__Assignment__: Copy out the lines of the material that include the string "cart".

__Data__:
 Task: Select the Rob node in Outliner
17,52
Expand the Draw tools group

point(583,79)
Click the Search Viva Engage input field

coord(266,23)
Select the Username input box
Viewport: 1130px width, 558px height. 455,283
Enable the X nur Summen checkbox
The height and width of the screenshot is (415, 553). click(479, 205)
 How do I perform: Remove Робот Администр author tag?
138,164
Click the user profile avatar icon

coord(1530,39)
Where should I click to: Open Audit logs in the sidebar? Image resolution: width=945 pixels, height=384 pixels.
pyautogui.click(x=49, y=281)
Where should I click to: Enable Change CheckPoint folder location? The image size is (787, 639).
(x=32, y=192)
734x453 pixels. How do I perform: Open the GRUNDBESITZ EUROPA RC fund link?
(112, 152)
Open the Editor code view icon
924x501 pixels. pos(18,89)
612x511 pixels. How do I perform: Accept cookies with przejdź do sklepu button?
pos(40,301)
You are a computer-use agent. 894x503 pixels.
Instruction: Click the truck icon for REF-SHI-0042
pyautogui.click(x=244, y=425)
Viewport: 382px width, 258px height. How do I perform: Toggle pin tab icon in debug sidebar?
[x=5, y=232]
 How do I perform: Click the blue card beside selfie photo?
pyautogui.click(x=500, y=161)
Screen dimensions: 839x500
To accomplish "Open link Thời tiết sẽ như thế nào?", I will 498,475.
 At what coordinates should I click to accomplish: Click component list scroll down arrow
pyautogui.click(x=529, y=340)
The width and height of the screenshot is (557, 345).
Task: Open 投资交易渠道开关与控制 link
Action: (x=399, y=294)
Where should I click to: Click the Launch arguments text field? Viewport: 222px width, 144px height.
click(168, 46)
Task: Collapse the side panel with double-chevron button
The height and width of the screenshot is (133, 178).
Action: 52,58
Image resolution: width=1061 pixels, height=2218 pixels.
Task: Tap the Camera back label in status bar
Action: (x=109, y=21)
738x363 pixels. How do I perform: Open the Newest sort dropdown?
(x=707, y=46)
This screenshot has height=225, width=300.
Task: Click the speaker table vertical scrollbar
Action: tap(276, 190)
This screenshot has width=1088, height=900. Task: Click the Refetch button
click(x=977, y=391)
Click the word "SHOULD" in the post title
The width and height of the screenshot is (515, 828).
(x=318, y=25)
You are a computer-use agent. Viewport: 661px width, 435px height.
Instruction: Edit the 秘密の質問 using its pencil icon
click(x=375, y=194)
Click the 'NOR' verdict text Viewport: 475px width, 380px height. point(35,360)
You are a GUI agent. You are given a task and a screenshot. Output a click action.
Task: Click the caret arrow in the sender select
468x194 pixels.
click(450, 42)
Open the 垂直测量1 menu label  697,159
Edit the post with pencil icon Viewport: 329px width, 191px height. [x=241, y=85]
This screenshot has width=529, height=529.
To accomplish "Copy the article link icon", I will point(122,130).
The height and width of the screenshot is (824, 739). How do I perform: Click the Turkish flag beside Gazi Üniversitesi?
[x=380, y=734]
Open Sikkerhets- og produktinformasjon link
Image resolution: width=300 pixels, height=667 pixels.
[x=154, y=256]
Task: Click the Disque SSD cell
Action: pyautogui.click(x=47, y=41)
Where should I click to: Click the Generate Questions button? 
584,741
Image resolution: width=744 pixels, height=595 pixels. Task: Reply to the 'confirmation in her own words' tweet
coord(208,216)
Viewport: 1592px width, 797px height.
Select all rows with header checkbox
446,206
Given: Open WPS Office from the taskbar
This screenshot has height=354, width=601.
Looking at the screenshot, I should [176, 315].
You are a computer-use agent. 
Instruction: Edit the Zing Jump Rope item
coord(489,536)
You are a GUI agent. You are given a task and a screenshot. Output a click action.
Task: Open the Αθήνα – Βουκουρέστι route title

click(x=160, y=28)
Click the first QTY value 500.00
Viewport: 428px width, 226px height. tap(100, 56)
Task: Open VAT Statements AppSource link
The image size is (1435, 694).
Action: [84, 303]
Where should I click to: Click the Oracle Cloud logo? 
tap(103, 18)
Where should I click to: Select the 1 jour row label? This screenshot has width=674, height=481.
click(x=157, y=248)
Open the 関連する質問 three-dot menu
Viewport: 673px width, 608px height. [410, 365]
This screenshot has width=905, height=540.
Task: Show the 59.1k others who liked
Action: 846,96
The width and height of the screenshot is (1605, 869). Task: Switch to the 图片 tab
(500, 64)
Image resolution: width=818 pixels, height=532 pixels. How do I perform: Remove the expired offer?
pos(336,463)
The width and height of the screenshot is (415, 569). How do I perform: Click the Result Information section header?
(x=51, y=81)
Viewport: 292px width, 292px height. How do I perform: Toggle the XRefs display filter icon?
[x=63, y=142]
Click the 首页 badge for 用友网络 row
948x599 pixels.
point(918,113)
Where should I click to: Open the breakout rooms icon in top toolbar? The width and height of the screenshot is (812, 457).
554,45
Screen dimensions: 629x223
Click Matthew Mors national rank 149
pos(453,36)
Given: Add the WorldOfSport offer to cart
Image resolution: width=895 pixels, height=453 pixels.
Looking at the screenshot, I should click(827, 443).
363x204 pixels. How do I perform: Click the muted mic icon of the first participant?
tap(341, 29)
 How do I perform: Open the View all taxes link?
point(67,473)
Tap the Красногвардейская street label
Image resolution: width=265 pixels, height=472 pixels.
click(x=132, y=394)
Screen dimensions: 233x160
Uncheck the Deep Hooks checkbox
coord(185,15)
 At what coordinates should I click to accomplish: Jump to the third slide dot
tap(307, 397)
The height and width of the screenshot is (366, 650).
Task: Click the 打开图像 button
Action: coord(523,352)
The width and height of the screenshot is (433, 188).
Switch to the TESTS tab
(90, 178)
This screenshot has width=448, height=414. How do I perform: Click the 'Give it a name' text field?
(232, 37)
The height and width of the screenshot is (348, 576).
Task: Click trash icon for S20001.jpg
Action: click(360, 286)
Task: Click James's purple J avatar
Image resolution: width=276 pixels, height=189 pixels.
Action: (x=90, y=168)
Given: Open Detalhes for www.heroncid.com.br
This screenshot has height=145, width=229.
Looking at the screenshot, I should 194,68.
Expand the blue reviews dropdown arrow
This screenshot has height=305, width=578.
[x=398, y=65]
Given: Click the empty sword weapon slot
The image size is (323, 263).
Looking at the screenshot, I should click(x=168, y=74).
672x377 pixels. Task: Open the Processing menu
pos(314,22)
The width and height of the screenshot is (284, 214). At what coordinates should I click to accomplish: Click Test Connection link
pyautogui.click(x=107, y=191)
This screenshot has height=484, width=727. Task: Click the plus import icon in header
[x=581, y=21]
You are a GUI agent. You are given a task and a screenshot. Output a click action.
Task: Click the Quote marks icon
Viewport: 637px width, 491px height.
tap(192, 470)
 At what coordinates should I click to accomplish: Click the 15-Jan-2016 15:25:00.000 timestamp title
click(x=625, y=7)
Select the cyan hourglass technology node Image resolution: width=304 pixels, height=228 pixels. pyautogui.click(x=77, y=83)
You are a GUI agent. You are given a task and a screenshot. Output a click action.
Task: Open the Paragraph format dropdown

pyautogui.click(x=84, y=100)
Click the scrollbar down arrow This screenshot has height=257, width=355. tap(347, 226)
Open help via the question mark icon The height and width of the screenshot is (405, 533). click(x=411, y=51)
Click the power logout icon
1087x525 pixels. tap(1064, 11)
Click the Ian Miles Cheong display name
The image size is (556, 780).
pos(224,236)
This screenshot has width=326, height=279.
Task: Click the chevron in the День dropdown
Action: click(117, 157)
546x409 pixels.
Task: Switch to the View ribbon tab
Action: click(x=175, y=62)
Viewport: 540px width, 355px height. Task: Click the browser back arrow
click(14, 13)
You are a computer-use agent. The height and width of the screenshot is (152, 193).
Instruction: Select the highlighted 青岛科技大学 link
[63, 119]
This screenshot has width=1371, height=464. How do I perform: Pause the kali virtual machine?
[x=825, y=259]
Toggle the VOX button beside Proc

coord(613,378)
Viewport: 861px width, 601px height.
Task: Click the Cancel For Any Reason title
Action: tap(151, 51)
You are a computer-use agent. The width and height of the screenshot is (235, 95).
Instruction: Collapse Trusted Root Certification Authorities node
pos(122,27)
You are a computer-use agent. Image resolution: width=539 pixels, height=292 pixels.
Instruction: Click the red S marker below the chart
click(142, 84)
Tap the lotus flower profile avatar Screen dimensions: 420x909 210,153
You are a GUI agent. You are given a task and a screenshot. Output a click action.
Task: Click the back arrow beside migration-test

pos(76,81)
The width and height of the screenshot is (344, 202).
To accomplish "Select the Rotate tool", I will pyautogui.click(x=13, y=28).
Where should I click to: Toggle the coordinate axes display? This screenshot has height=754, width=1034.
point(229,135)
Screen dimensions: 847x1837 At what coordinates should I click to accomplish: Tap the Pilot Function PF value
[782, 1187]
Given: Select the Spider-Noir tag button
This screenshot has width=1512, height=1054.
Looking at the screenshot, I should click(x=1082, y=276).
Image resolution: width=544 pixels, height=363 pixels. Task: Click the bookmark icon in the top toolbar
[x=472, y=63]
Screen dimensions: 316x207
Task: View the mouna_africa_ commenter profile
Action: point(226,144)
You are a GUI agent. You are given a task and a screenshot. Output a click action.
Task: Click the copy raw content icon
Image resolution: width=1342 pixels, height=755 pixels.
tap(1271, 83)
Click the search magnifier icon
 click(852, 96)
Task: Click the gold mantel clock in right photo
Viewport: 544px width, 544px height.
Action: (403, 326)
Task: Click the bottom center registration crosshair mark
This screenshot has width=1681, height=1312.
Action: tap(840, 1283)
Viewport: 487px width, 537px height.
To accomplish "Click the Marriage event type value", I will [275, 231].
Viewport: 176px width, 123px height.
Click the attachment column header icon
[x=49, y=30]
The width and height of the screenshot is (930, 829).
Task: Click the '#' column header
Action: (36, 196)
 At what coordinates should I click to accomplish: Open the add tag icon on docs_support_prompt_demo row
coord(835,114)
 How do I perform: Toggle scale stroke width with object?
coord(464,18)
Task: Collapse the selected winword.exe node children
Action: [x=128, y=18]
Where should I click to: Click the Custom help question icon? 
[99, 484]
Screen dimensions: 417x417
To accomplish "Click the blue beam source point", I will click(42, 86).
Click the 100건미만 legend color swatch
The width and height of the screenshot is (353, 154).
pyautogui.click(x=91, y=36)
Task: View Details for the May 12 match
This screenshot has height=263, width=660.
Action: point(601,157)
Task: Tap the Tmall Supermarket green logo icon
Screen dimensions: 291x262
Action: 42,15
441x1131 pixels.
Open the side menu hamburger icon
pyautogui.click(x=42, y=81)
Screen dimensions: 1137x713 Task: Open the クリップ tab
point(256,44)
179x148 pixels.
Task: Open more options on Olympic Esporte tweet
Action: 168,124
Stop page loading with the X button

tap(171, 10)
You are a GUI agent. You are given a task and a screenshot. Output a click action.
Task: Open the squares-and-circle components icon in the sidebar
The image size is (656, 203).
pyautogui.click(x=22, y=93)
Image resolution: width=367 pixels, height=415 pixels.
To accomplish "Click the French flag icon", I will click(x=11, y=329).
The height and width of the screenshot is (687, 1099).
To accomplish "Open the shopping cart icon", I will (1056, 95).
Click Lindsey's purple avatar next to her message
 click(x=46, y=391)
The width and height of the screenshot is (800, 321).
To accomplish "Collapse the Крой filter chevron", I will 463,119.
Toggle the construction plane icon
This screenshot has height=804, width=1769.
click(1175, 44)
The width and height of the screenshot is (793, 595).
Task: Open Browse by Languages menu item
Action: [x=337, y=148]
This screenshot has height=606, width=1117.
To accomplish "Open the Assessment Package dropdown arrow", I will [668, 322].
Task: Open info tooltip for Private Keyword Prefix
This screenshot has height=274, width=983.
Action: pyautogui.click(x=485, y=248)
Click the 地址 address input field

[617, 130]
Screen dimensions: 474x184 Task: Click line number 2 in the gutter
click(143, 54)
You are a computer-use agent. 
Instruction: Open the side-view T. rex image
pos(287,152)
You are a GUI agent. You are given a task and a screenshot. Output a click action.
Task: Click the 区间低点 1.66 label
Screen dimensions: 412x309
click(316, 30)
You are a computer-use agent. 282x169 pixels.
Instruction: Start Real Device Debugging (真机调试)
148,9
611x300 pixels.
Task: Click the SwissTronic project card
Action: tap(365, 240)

__Worked solution__:
Given: Add the WorldOfSport offer to cart
To accomplish "Open the shopping cart icon", I will (1056, 95).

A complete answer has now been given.